◆ **Records shown**:

● ● ● ● ●

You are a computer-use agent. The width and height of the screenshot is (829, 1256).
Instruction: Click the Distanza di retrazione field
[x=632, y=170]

● ● ● ● ●

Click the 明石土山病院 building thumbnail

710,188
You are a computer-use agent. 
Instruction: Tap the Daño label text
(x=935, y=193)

● ● ● ● ●

Pick every line from the listing holding the string "agent", and copy it.

You are a computer-use agent. The width and height of the screenshot is (829, 1256).
You are a computer-use agent. 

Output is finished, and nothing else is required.